Господин улыбнулся, как улыбаются люди, попавшие впросак, и положил рескрипт в карман.
Видя, что Ольга Александровна в дурном расположении духа и в очень воинственном, гости один за другим откланялись. Когда мы остались одни, она сказала мне:
– Я просила вас сюда зайти, чтоб сказать вам, что я на старости лет дурой сделалась; наобещала вам, да ничего и не сделала; не спросясь броду-то, и не надобно соваться в воду, знаете, по мужицкой пословице. Говорила вчера с Орловым об вашем деле, и не ждите ничего…
В это время официант доложил, что графиня Орлова приехала.
– Ну, это ничего, свои люди, сейчас доскажу. Графиня, красивая женщина и еще в цвете лет, подошла к руке и осведомилась о здоровье, на что Ольга Александровна отвечала, что чувствует себя очень дурно; потом, назвавши меня, прибавила ей:
– Ну, сядь, сядь, друг мой. Что детки, здоровы?
– Здоровы.
– Ну, слава богу; извини меня, я вот рассказываю о вчерашнем.
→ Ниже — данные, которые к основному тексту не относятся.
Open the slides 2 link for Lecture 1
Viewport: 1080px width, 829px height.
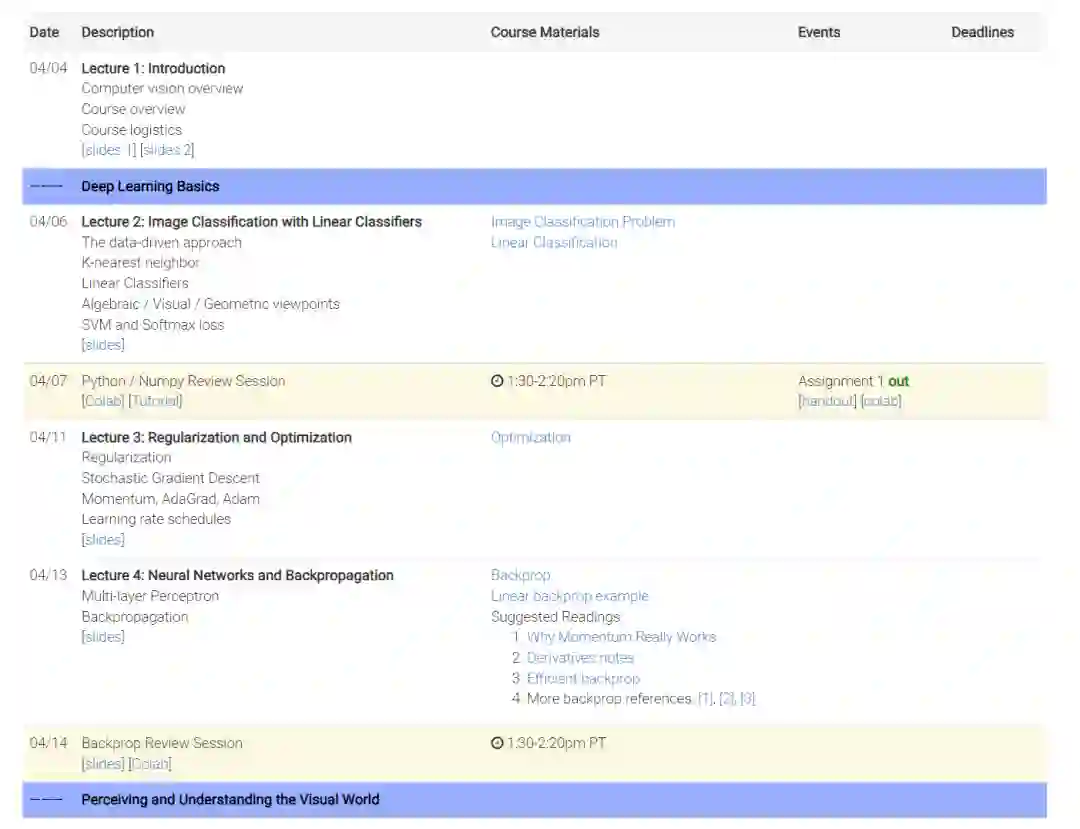click(167, 150)
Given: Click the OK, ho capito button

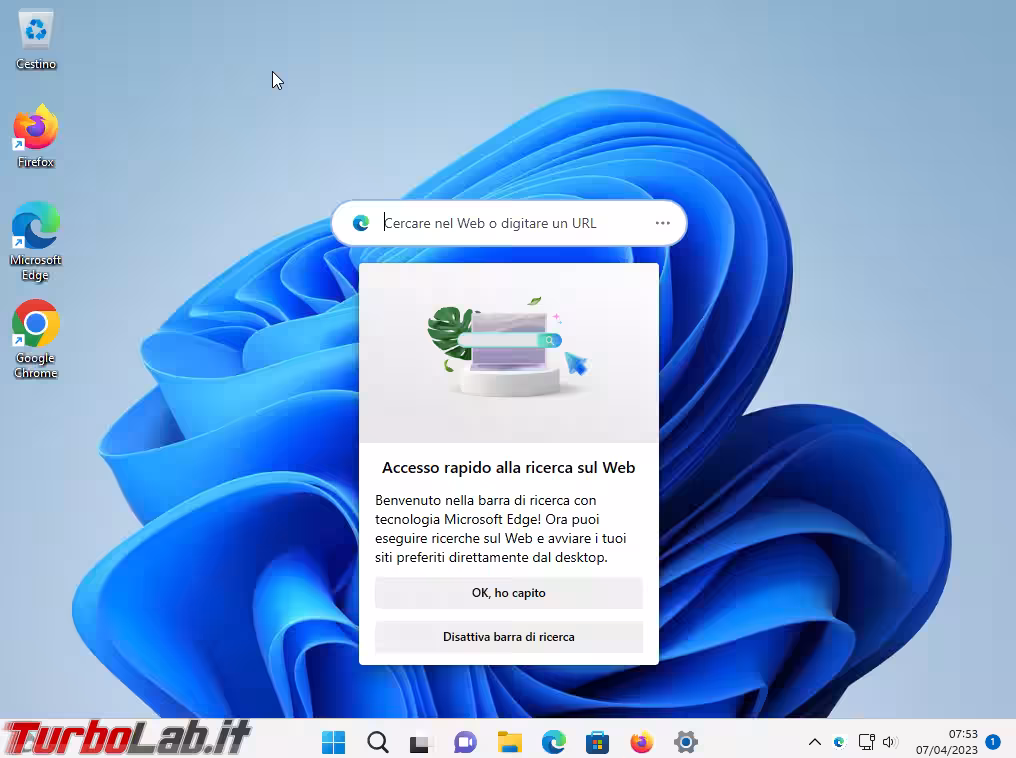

Так вот, видите, я говорю ее мужу-то: «Что бы тебе сказать государю, ну, как это пустяки такие делают?» Куда ты! Руками и ногами уперся. «Это, говорит, по части Бенкендорфа; с ним, пожалуй, я переговорю, а докладывать государю не могу, он не любит, да у нас это и не заведено». – «Что же это за чудо, – говорю я ему, – поговорить с Бенкендорфом? Я это и сама умею. Да и он-то что, уж из ума выжил, сам не знает, что делает, все актриски на уме, кажется, уж и не под лета волочиться; а тут какой-нибудь секретаришка у него делает доносы всякие, а он и подает. Что же он сделает? Нет, уж ты лучше, говорю, не срами себя, что же тебе просить Бенкендорфа, он же все и напакостил». – «У нас, говорит, уж так заведено», – и пошел мне тут рассказывать… Ну! вижу, что он просто боится идти к государю… «Что он у вас это, зверь, что ли, какой, что подойти страшно, и как же всякий день вы его пять раз видите?» – молвила я, да так и махнула рукой, – поди с ними, толкуй. Посмотрите, – прибавила она, указывая мне на портрет Орлова, – экой бравый представлен какой, а боится слово сказать!
Вместо портрета я не мог удержаться, чтоб не посмотреть на графиню Орлову; положение ее было не из самых приятных. Она сидела, улыбаясь, и иногда взглядывала на меня, как бы говоря: «Лета имеют свои права, старушка раздражена»; но, встречая мой взгляд, не подтверждавший того, она делала вид, будто не замечает меня. В речь она не вступала, и это было очень умно. Ольгу Александровну унять было бы трудно, у старухи разгорелись щеки, она дала бы тяжелую сдачу. Надобно было прилечь и ждать, чтоб вихрь пронесся через голову.